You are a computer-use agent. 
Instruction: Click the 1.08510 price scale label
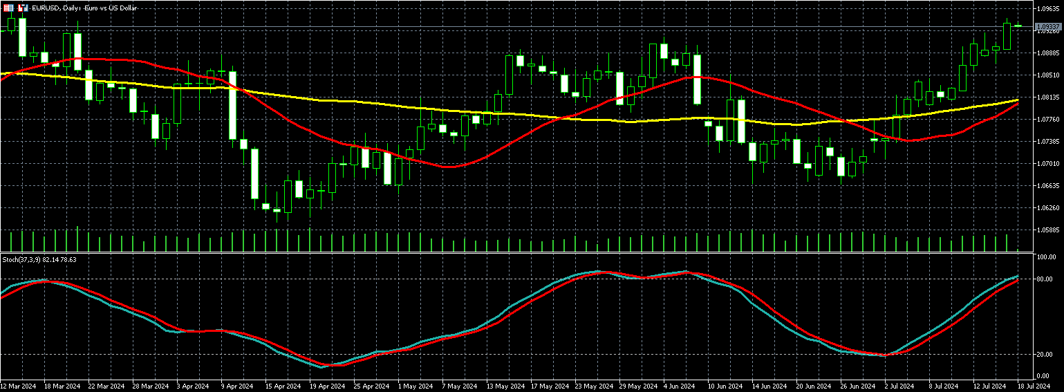(x=1047, y=75)
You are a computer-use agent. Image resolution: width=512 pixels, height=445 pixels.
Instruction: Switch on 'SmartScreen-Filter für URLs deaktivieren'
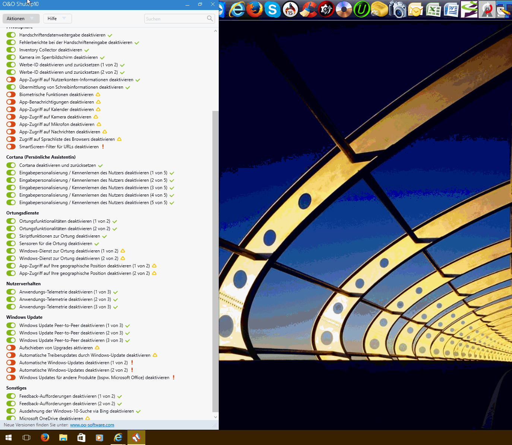pos(11,147)
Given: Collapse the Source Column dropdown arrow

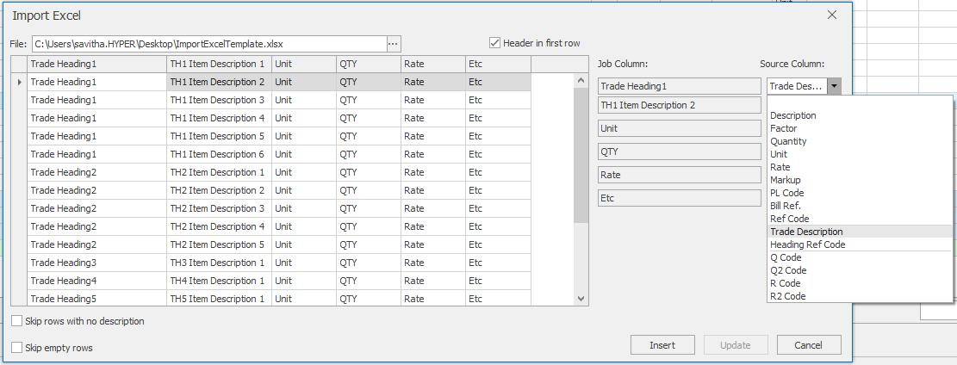Looking at the screenshot, I should tap(834, 86).
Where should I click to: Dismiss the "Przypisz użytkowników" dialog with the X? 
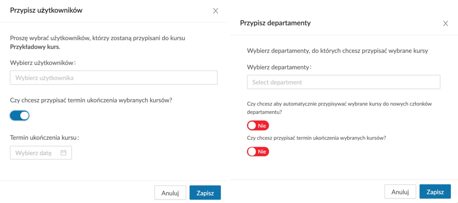pos(216,11)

**Requirement**. The entries above need an exact copy without their pictures.

**Problem solution**.
You are a computer-use agent. 
Instruction: Click the 1.08510 price scale label
(x=1047, y=75)
You are a computer-use agent. Image resolution: width=512 pixels, height=445 pixels.
Instruction: Switch on 'SmartScreen-Filter für URLs deaktivieren'
pos(11,147)
Given: Collapse the Source Column dropdown arrow

Looking at the screenshot, I should tap(834, 86).
Where should I click to: Dismiss the "Przypisz użytkowników" dialog with the X? 
pos(216,11)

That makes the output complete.